Tuesday, June 23, 2015

Britain spies on human rights NGOs

Last night, the UK's Investigatory Powers Tribunal ruled that GCHQ had violate the law in a case brought by a consortium of human rights NGOs. "GCHQ's surveillance of two human rights groups ruled illegal by tribunal " screamed the headlines - but the devil is in the details:

The UK government monitoring agency retained emails for longer than it should have and violated its own internal procedures, according to a judgment by the investigatory powers tribunal (IPT). But it ruled that the initial interception was lawful in both cases.

The IPT upheld complaints by the Egyptian Initiative for Personal Rights and the South African non-profit Legal Resources Centre that their communications had been illegally retained and examined. The tribunal made “no determination” on claims brought other NGOs – including Amnesty International, Liberty and Privacy International – implying that either their emails and phone calls were not intercepted or that they were intercepted but by legal means.
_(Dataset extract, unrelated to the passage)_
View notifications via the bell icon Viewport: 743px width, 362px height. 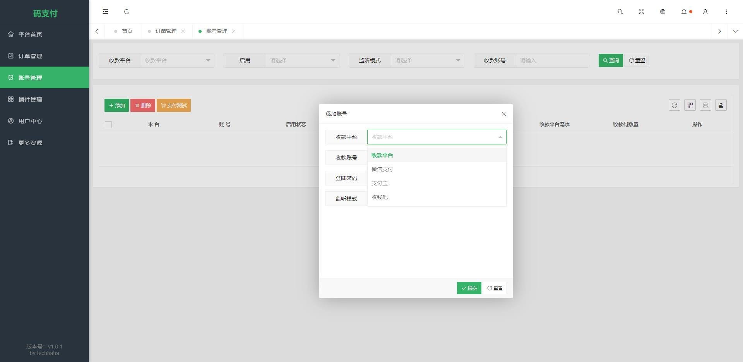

So in Britain it is perfectly legal for the government to spy on human rights groups, provided they follow correct procedure about data retention. When the Soviets did that, the UK condemned it. But modern Britain is becoming indistinguishable from the totalitarian states it once purported to oppose, with pervasive surveillance and intelligence operations aimed at those seeking change to policy by democratic means. If UKanians want to keep their democracy, they need to vote out their spies.